• [Exercise aim]:
Convert the records starting with the line that contains "The height and width of the screenshot is (955, 2139)." and going on through the line that contains "(1684, 383)." into a JSON list of strings, one string per line, leaving out blank lines.

• [Provided information]:
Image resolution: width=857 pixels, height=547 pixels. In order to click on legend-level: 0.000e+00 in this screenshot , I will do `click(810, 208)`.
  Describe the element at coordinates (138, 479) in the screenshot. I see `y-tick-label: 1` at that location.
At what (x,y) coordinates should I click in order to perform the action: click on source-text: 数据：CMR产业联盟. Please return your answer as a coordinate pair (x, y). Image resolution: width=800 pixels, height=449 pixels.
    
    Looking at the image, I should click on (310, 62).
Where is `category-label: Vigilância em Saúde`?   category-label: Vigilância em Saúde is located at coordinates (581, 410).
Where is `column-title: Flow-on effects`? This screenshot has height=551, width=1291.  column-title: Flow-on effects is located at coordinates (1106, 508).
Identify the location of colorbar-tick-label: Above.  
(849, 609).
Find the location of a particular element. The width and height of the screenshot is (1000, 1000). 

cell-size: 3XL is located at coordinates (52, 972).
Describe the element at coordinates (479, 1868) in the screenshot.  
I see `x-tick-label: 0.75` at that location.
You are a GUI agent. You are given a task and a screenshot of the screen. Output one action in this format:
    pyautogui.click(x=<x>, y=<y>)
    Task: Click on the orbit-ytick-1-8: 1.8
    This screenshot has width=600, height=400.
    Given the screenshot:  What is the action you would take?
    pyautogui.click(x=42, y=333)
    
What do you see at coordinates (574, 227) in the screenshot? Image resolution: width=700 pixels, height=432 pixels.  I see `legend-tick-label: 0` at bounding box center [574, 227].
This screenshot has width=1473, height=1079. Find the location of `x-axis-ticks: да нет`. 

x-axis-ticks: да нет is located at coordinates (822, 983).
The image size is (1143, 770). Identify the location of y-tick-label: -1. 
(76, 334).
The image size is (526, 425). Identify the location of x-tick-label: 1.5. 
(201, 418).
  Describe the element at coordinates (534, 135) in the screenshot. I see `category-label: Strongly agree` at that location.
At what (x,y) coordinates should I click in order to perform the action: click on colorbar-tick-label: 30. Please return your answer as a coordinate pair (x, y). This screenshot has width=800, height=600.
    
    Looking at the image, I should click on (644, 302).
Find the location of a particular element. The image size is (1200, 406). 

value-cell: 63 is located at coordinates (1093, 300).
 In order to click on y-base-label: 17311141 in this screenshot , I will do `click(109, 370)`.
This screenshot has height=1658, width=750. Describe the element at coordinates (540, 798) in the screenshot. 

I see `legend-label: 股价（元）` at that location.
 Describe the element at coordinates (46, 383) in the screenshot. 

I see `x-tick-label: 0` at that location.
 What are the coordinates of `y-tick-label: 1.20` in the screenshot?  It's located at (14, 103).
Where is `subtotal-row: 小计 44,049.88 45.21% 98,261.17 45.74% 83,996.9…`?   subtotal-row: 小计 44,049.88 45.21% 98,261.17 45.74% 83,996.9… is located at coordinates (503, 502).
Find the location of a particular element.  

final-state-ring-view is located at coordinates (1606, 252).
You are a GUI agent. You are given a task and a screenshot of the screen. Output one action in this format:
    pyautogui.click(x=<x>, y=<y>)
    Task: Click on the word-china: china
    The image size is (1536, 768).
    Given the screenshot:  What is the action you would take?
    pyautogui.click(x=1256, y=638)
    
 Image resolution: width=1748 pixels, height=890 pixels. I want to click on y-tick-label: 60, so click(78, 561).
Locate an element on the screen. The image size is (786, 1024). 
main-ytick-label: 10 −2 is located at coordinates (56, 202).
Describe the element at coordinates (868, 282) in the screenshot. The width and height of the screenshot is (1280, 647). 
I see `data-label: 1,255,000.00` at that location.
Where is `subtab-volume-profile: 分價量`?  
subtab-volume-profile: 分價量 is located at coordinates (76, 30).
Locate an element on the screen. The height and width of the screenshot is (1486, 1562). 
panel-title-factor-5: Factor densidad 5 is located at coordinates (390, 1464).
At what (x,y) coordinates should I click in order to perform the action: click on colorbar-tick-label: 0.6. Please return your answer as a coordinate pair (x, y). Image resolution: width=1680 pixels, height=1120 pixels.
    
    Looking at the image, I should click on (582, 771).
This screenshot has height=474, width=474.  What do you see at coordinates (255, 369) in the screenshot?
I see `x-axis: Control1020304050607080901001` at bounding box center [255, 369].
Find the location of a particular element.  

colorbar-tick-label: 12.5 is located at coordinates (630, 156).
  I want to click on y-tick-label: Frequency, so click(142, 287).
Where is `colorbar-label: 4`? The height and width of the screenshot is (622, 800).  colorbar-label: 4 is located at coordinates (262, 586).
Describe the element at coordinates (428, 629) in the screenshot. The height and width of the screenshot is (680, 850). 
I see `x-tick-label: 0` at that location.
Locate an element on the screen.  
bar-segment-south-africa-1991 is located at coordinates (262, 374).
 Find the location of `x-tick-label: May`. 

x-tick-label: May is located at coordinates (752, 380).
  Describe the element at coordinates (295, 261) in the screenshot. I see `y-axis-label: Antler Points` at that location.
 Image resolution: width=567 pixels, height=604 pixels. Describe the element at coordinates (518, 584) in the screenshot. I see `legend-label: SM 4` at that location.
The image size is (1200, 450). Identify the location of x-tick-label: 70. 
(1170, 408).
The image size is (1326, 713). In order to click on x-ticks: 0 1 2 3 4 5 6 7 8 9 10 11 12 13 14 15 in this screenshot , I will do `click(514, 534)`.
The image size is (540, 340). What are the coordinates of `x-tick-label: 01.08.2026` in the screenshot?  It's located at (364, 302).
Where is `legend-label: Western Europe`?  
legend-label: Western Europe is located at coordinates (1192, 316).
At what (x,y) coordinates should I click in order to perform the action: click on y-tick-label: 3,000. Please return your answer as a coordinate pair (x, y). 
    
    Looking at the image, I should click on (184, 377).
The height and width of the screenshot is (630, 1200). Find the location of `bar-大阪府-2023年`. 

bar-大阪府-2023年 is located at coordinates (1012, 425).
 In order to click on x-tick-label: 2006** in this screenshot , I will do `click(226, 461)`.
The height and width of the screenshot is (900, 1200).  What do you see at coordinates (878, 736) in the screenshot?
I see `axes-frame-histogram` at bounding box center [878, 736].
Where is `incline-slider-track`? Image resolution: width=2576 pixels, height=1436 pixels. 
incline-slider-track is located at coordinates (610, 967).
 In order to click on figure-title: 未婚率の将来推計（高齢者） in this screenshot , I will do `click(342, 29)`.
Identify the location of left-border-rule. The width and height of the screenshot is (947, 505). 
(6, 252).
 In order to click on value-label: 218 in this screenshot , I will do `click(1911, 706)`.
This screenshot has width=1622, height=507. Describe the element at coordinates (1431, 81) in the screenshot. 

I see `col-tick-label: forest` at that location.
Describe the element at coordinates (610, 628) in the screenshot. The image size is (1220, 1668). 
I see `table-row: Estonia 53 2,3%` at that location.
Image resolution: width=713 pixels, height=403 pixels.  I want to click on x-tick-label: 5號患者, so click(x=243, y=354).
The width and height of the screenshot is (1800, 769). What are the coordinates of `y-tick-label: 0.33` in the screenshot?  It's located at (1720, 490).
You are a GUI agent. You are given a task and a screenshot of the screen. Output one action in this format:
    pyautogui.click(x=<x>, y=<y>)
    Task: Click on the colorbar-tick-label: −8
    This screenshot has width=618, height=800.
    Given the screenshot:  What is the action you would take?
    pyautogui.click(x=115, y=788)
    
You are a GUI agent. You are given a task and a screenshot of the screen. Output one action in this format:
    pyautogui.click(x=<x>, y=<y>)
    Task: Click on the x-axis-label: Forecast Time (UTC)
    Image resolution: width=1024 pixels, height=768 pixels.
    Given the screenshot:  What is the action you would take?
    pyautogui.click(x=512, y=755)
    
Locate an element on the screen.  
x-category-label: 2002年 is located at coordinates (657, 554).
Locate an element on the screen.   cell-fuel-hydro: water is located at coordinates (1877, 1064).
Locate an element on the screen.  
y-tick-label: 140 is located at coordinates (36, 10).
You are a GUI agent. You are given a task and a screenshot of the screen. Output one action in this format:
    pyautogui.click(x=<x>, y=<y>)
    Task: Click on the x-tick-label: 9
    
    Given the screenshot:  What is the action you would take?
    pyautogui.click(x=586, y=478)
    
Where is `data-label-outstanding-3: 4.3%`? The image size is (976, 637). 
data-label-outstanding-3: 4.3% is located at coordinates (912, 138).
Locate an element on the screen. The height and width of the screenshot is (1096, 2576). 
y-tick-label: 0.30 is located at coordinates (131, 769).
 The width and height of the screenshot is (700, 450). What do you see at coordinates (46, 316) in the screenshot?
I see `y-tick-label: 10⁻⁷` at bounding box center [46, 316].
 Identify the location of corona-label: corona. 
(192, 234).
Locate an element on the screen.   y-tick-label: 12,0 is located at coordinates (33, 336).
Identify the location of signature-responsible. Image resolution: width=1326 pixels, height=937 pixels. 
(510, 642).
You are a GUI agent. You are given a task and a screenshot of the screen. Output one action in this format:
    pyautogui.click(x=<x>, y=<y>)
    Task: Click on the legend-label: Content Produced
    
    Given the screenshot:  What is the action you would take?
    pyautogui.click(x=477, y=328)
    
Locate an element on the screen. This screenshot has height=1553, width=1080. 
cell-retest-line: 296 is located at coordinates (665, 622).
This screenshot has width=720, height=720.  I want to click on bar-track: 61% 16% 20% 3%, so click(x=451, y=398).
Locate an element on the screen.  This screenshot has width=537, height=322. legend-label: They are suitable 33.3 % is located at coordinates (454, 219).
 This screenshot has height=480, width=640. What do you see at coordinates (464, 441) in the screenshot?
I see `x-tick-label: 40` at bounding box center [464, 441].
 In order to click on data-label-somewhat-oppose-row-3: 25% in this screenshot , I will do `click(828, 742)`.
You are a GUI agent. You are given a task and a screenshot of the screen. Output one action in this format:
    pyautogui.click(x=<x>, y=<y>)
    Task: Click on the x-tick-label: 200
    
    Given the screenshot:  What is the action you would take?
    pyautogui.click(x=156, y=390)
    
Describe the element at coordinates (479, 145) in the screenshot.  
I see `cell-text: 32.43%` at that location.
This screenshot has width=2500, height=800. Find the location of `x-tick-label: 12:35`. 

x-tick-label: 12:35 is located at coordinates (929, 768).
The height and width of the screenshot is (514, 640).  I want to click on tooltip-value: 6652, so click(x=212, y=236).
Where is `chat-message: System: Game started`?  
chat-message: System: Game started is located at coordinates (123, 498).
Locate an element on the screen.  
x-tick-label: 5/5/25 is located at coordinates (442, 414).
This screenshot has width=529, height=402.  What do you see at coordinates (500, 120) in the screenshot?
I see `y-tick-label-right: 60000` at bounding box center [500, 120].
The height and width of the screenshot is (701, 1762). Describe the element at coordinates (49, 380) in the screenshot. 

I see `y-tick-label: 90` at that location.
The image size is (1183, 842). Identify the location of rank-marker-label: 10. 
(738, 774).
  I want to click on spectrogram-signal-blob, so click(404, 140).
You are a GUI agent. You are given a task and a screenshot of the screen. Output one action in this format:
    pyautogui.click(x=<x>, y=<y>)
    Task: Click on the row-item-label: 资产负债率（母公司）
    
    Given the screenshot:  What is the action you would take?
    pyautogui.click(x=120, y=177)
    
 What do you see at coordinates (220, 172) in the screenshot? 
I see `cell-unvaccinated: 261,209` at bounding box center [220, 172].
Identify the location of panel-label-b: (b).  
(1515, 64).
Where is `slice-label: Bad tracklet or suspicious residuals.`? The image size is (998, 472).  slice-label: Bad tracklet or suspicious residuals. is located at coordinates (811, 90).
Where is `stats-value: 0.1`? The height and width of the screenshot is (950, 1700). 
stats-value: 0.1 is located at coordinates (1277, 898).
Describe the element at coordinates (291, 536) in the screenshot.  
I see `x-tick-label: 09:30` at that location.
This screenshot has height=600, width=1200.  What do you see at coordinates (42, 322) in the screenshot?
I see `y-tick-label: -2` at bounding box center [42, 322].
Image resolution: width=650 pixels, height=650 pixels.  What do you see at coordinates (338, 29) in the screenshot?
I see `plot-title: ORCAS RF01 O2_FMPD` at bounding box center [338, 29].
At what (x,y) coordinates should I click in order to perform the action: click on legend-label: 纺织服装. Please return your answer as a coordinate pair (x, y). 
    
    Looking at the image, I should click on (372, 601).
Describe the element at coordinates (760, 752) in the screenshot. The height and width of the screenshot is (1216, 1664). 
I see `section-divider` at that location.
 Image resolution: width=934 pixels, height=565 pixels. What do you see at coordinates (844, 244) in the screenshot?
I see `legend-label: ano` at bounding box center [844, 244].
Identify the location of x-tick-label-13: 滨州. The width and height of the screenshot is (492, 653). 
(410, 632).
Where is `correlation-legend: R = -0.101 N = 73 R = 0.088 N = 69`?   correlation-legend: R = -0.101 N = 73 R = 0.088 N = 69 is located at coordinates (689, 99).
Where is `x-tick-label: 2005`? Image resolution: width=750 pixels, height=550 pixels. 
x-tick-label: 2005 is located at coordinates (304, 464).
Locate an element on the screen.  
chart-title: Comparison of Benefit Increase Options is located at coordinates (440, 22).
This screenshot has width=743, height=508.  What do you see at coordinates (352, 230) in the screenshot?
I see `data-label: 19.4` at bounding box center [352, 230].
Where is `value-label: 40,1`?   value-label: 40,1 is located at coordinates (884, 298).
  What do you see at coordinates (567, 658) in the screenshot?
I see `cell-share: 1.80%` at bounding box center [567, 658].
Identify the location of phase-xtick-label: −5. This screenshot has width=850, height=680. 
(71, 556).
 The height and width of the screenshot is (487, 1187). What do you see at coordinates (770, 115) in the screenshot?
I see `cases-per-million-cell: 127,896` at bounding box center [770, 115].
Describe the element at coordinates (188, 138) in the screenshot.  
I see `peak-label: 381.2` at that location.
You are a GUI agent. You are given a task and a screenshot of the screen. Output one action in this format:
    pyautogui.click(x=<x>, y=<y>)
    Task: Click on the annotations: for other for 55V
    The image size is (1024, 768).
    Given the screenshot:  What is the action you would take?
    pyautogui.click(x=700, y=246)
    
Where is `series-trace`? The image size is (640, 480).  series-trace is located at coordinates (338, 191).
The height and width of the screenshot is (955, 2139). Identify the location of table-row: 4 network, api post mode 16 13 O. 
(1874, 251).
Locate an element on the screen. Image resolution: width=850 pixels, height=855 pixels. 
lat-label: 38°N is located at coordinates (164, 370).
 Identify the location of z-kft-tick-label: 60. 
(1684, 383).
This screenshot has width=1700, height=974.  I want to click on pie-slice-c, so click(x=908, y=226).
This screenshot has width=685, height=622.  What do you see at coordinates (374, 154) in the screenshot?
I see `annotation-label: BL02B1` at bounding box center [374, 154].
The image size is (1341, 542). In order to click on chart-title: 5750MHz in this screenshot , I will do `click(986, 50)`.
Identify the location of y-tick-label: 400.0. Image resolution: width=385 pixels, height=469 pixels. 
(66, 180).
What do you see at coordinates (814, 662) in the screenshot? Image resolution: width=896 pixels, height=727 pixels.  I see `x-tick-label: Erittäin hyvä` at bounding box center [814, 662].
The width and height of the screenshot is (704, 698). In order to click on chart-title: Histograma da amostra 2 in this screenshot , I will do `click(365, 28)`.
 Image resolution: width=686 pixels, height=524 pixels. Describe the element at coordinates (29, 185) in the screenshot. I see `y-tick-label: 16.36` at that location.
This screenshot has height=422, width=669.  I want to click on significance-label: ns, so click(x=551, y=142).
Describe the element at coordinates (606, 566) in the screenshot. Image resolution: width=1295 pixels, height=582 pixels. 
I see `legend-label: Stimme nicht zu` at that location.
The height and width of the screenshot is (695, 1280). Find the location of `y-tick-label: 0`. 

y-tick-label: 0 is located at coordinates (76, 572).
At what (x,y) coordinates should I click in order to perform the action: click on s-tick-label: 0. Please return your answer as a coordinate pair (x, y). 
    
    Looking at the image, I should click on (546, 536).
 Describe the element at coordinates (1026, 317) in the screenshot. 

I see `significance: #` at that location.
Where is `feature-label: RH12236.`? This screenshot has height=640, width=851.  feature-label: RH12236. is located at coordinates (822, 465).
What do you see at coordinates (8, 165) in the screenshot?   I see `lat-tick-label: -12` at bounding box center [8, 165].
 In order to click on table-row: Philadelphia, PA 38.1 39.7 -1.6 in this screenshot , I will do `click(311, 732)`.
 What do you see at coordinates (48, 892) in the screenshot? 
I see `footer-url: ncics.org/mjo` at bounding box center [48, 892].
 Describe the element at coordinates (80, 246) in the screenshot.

• [Response to the task]:
[
  "The height and width of the screenshot is (955, 2139). Identify the location of table-row: 4 network, api post mode 16 13 O. ",
  "(1874, 251).",
  "Locate an element on the screen. Image resolution: width=850 pixels, height=855 pixels. ",
  "lat-label: 38°N is located at coordinates (164, 370).",
  " Identify the location of z-kft-tick-label: 60. ",
  "(1684, 383)."
]